Certainly, but to tie all this back to autism, this would have to be demonstrated.

Quote:

Quote by: Kathleen E. My minor in my Cornell PhD was in Population Genetics. I cannot really swallow your assertion that the idea that a tribal population in Northern Canada has limited genetic variability is just a theory; it is so obvious to me that it is hardly worth further discussion. Moreover this is a population that has survived under very stringent and difficult environmental conditions, besides the "founder effect."

When you have a moment take a second look at what I wrote in my previous post.

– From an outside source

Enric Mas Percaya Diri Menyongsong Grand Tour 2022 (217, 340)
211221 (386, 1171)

You wrote in your previous post:

Quote:

Quote by: Kathleen E. Moreover, the genetic component is not exactly ad hoc. We are talking about a relatively small, probably genetically quite homogeneous population here. A presumed crossing from Siberia may include a "founder effect" whereby the number of ancestors is limited, which makes the resulting population more homogeneous. When mercury is injected it by-passes the immune system's usually detoxification routes and therefore may not have the same effect on a group of genetically non-vulnerable hosts.

To which I responded “It is an after the fact hypothesis, that lacks specific research for the issue at hand which would be necessary to support this theory. It meets qualifications as “ad hoc” for these reasons.”

This was not a challenge of genetic difference in Inuit population in Quebec (compared to other populations), but a challenge as to whether those genetic difference cause these persons’ bodies to deal with a mercury burden differently.